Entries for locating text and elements
- - -
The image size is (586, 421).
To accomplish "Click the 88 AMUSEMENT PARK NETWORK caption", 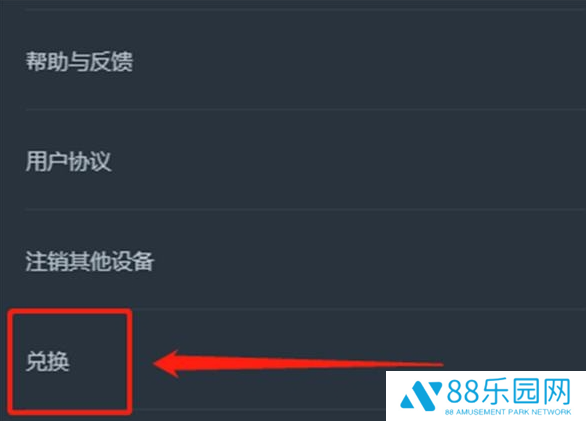I will [x=508, y=412].
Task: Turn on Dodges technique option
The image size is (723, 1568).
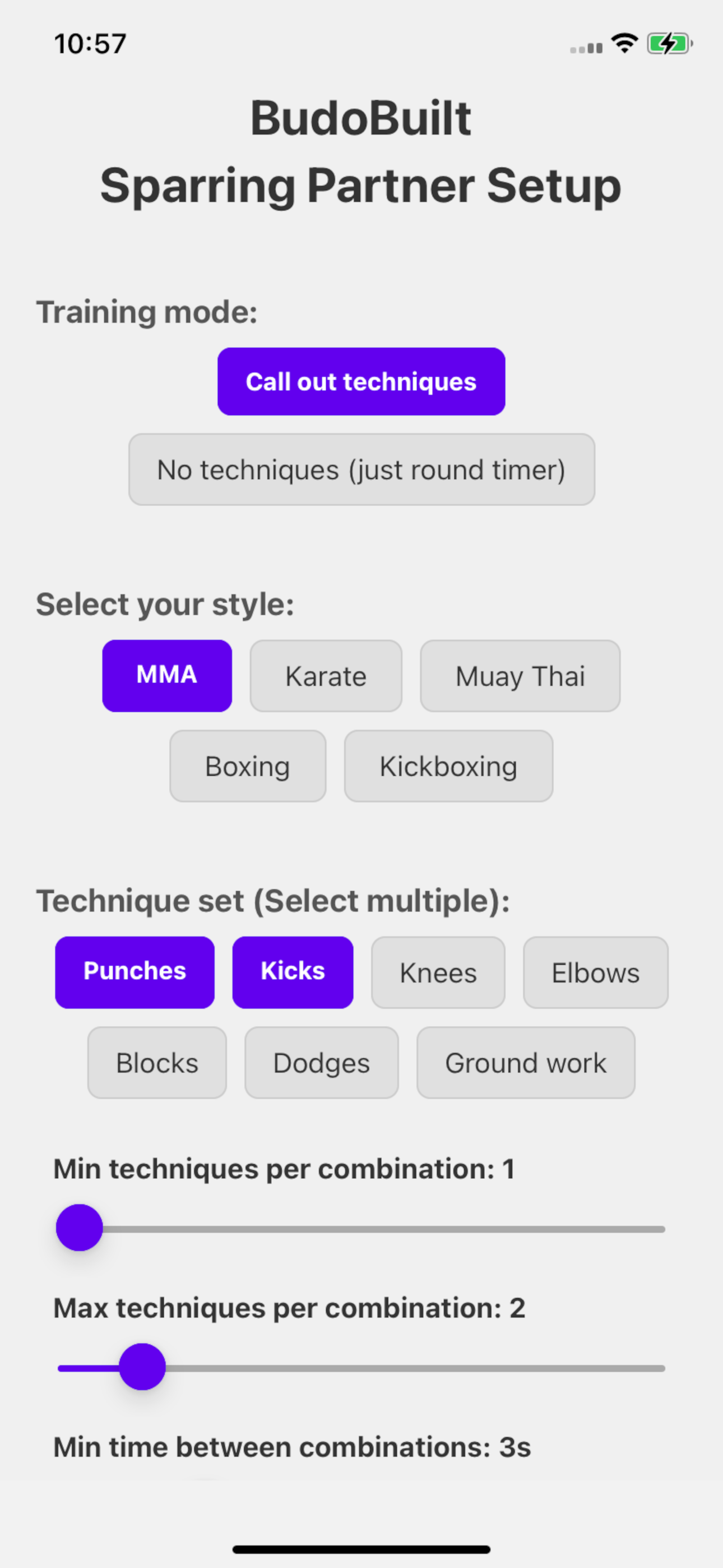Action: tap(321, 1062)
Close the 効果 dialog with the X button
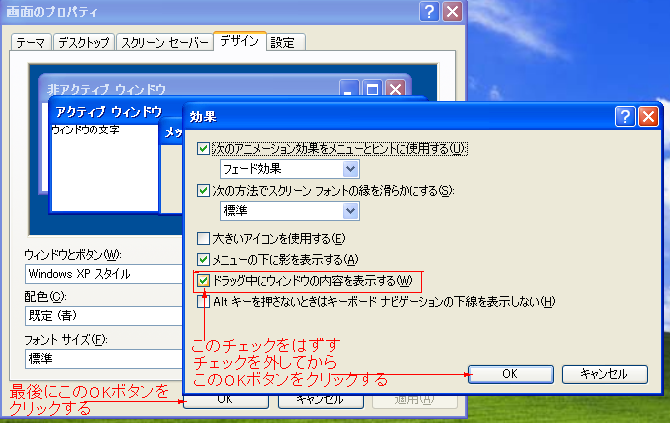670x423 pixels. tap(648, 116)
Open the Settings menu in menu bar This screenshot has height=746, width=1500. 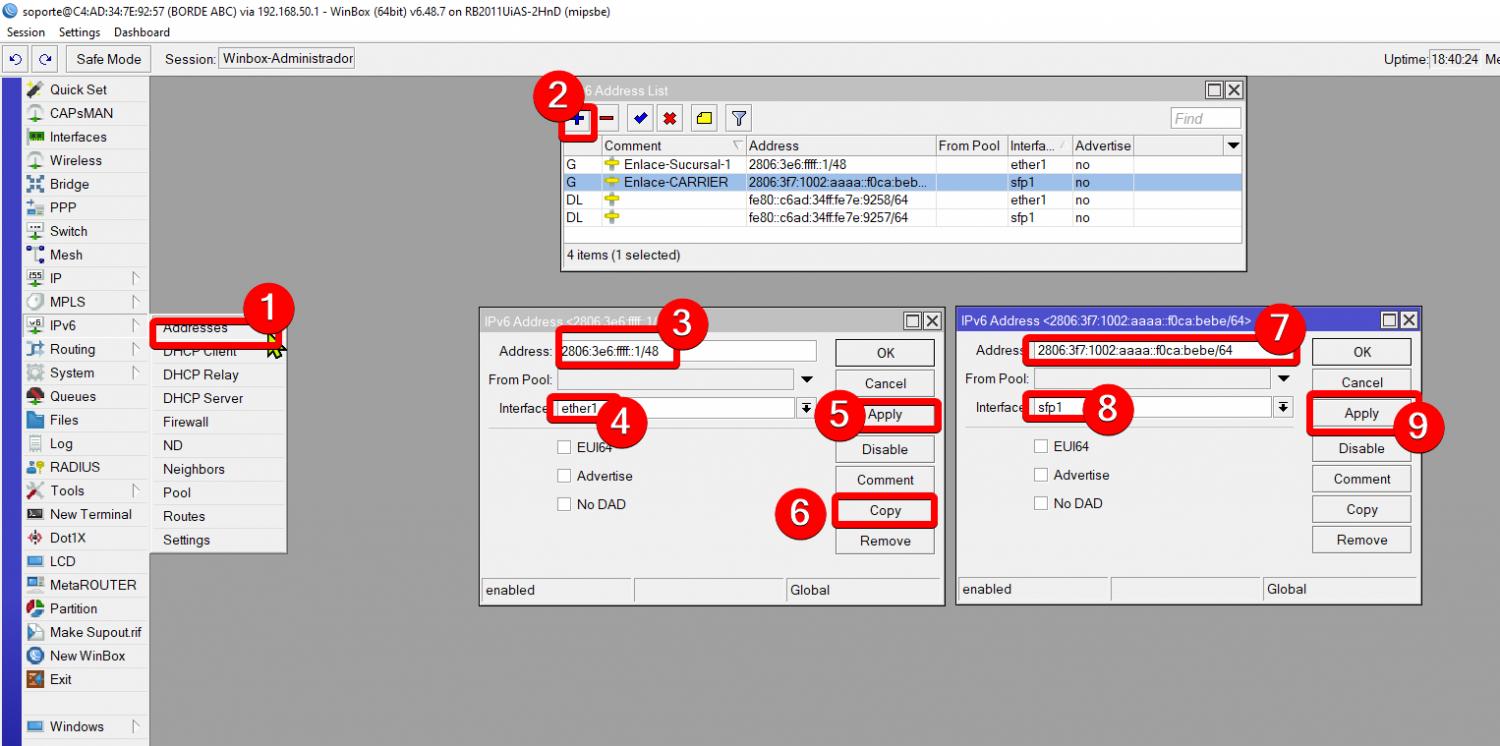79,32
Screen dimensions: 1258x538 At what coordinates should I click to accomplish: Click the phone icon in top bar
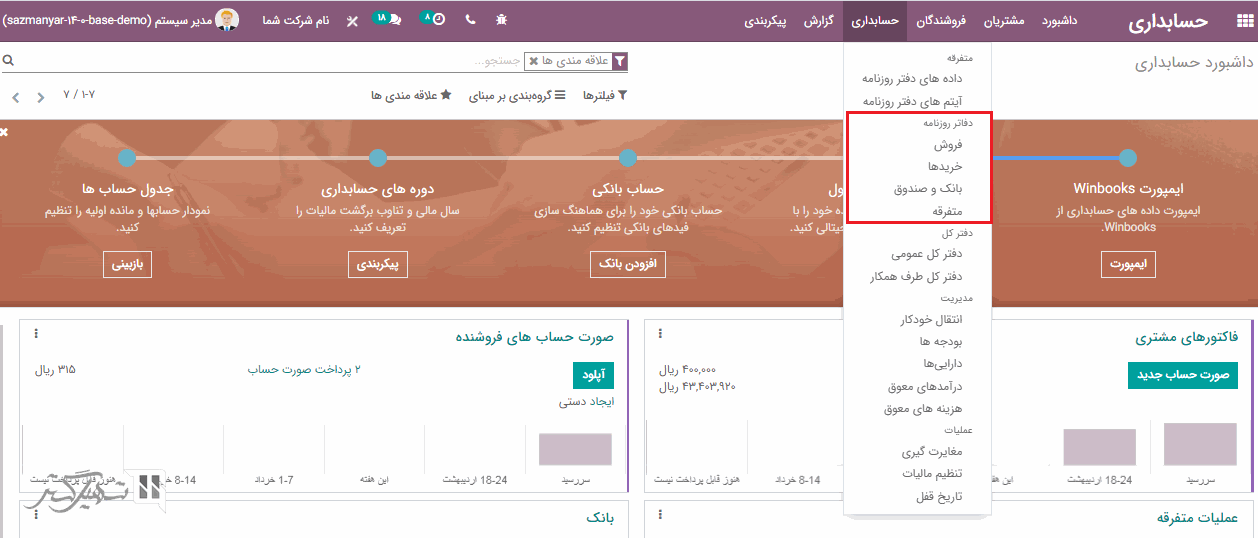pyautogui.click(x=470, y=20)
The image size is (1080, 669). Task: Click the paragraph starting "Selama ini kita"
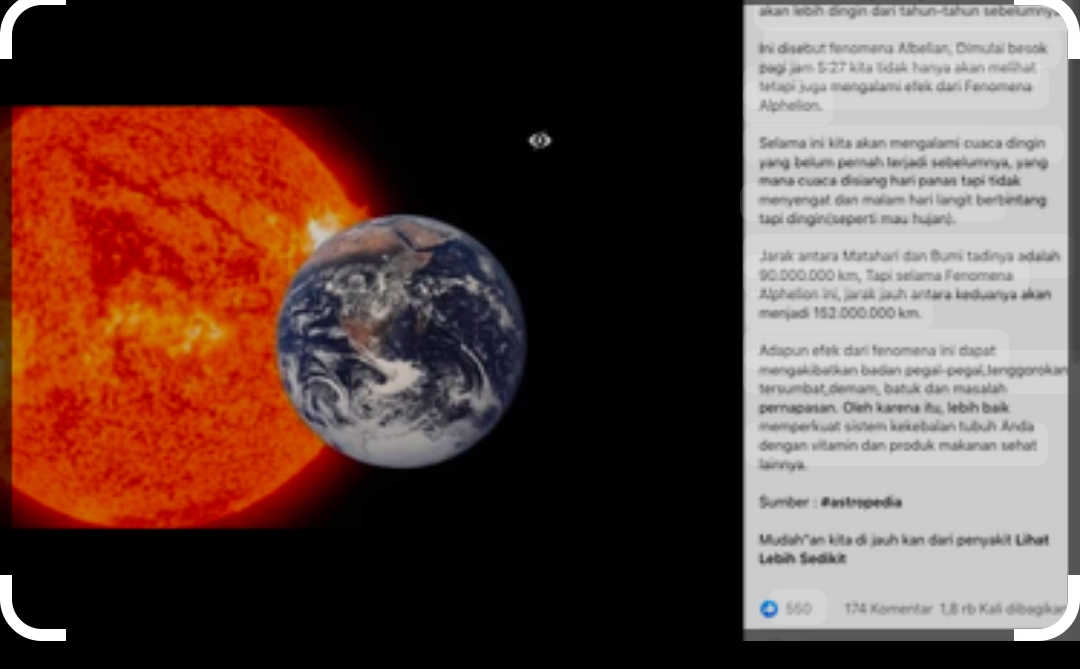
- - -
Rewrite the data, starting at the line that contains "Screen dimensions: 1258x538" and ending at the end of the data, with every coordinate in the answers shifted by -66. Leave the pictures out of your answer.

Screen dimensions: 1258x538 At what coordinates should I click to accomplish: Click the phone icon in top bar
pyautogui.click(x=404, y=-46)
The image size is (1080, 669). Task: Click the paragraph starting "Selama ini kita"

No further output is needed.